# [PROBLEM STATEMENT]
Transcribe word for word the lines below from the line with "Image resolution: width=1415" through the line with "Task: Refresh mail list with Actualizar", ends included.

# [ENTRIES SHOWN]

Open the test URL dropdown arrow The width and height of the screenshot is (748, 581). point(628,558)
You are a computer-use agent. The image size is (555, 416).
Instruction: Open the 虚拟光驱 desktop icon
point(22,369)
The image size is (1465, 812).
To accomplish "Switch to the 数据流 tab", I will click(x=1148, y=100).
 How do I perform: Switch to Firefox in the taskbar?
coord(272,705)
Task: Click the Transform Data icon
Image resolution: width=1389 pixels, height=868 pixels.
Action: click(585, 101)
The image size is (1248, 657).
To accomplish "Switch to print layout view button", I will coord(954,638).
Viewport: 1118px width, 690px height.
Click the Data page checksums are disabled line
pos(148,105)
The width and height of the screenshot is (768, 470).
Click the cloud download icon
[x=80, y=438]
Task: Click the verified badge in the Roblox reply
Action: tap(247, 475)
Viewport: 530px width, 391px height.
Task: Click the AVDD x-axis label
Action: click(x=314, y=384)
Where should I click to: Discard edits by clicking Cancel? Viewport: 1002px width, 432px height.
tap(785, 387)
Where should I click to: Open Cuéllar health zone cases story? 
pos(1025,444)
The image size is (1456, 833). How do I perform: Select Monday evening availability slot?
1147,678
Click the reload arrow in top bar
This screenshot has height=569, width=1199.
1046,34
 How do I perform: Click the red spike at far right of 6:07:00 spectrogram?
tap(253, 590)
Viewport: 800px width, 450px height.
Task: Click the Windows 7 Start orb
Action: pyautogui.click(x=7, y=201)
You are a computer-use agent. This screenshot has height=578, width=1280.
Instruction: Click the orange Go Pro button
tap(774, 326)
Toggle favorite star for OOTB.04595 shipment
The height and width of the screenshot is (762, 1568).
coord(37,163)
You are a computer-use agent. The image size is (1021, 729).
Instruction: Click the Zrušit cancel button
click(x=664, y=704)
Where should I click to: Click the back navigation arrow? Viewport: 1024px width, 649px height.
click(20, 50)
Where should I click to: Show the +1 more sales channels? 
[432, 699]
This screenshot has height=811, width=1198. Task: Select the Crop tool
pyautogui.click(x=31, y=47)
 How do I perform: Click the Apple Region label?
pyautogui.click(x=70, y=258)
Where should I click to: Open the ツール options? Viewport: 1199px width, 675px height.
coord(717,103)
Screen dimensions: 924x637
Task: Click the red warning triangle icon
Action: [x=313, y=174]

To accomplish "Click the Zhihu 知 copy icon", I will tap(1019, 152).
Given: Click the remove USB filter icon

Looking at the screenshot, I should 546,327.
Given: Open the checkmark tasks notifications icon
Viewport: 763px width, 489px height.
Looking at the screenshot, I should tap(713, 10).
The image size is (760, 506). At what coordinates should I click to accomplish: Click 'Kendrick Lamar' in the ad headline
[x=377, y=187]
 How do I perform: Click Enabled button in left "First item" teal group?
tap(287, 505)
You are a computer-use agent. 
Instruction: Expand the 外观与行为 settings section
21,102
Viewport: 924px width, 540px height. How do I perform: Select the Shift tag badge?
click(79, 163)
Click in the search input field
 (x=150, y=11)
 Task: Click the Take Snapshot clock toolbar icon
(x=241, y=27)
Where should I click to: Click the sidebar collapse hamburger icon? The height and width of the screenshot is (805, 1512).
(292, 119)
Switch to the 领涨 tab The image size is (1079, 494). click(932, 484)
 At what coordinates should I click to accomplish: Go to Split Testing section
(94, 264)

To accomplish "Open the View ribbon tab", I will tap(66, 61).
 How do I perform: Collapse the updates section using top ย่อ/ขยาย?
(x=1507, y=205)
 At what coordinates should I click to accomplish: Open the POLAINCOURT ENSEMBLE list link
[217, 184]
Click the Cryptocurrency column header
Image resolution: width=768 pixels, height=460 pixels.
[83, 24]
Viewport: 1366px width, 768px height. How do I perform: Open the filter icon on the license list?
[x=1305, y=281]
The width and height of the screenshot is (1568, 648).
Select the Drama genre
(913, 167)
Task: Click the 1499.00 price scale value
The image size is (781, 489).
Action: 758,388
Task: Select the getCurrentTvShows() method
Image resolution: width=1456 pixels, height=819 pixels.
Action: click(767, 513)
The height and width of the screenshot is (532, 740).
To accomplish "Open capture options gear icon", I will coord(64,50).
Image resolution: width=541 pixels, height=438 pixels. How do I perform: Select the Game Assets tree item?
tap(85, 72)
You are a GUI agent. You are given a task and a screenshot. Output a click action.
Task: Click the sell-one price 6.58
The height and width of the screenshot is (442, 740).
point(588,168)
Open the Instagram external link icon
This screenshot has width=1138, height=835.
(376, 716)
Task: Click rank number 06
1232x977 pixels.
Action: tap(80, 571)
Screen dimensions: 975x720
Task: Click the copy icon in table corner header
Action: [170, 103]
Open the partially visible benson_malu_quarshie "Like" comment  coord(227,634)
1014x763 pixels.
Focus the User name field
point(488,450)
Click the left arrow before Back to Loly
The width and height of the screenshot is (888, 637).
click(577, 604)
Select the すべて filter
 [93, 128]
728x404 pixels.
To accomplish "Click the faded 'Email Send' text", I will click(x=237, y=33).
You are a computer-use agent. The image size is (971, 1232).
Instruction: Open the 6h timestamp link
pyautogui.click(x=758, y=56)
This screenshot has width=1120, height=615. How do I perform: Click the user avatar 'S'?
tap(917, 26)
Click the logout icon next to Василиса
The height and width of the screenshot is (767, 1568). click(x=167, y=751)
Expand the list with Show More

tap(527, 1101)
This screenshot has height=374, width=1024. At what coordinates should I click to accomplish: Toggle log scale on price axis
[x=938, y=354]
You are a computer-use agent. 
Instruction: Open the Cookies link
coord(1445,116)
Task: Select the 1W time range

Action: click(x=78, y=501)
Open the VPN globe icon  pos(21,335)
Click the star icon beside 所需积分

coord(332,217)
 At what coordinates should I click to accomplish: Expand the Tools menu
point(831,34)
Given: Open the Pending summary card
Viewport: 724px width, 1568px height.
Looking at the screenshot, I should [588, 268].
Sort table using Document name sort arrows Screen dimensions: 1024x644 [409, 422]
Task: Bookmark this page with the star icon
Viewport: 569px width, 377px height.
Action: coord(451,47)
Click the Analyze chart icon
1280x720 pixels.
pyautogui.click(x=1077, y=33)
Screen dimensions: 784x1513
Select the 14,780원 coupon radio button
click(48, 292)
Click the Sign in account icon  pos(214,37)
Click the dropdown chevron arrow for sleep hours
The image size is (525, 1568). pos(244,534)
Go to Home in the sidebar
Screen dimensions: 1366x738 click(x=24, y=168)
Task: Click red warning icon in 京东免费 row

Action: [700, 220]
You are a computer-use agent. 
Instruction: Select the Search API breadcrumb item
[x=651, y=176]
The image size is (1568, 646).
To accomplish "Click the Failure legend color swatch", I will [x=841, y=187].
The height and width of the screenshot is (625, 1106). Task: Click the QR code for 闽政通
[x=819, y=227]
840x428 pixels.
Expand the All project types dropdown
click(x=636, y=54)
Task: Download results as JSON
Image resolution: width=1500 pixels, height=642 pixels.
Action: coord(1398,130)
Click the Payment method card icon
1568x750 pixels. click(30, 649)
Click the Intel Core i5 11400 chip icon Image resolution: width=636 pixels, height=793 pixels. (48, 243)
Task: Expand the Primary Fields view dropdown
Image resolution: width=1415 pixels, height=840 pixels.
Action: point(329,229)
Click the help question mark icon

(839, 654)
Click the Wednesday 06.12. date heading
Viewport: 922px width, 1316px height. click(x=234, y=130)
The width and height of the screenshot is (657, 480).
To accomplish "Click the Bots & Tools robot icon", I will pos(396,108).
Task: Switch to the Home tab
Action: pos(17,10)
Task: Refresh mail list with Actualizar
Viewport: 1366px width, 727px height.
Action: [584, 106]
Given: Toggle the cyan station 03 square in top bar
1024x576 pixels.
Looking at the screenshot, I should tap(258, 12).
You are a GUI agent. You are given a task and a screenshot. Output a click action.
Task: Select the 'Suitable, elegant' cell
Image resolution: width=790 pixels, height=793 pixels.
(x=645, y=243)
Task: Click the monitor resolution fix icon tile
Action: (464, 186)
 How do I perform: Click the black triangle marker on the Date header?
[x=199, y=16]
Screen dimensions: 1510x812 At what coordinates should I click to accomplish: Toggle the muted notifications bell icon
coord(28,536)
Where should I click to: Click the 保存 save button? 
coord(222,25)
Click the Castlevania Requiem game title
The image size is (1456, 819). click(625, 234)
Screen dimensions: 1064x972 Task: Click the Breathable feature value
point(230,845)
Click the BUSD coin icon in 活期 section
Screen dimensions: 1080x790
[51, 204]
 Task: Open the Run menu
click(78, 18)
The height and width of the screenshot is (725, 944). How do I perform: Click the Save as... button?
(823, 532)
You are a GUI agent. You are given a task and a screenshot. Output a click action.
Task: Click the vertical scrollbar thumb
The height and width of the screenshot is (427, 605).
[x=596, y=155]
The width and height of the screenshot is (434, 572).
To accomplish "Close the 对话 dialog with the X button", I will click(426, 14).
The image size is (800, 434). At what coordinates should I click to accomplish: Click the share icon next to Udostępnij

# [YOUR RESPONSE]
Image resolution: width=1415 pixels, height=840 pixels.
Action: point(329,229)
Click the help question mark icon

(839, 654)
Click the Wednesday 06.12. date heading
Viewport: 922px width, 1316px height. click(x=234, y=130)
The width and height of the screenshot is (657, 480).
To accomplish "Click the Bots & Tools robot icon", I will pos(396,108).
Task: Switch to the Home tab
Action: pos(17,10)
Task: Refresh mail list with Actualizar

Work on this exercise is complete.